**TASK INSTRUCTIONS**
Among the records below, find the line that has "Task: Click muted"; from there, give the lines again exactly, and stop after the line that has "Viewport: 870px width, 480px height.".

Collected data entries:

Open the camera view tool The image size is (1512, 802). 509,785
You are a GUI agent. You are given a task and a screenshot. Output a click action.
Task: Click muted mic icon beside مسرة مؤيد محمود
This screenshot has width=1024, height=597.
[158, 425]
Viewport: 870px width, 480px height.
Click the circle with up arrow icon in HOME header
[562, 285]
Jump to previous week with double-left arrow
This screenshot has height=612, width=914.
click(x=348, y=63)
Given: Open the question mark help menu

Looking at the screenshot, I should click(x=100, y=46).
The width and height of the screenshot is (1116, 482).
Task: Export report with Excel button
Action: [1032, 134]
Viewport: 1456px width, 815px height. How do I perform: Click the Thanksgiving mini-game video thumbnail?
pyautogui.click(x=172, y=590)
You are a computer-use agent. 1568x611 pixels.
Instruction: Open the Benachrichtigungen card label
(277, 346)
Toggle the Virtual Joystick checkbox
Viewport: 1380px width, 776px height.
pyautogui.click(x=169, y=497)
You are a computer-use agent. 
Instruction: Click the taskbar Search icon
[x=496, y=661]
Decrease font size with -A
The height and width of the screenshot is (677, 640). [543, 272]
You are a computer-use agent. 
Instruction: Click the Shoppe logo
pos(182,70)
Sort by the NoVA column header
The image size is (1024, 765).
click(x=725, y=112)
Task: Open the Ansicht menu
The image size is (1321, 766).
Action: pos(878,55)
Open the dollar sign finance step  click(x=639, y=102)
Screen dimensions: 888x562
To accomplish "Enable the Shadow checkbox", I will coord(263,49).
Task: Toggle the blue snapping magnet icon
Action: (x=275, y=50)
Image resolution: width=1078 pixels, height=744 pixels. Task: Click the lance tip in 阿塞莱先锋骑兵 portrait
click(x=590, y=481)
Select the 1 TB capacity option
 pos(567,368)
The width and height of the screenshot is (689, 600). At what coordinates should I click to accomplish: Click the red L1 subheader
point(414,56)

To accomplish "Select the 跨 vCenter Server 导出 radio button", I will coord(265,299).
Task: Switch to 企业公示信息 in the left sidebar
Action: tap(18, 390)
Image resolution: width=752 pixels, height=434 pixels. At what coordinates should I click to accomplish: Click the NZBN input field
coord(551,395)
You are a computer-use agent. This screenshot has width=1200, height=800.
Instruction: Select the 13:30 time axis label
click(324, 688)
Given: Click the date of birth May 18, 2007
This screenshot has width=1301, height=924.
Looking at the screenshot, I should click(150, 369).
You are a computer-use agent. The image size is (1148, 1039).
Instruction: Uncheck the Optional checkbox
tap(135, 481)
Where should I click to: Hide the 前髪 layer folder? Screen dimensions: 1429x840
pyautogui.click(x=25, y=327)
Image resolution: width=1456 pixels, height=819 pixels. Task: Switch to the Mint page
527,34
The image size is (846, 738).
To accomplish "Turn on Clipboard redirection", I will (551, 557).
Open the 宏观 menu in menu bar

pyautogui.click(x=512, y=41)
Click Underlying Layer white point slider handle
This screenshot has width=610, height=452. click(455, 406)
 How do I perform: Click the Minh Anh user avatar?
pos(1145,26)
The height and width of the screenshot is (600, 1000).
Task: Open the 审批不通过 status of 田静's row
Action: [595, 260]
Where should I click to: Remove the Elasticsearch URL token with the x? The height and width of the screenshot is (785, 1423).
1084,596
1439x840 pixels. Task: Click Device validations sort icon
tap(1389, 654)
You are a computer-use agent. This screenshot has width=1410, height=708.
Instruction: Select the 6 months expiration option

**PROBLEM SOLUTION**
Task: Click muted mic icon beside مسرة مؤيد محمود
This screenshot has width=1024, height=597.
[158, 425]
Viewport: 870px width, 480px height.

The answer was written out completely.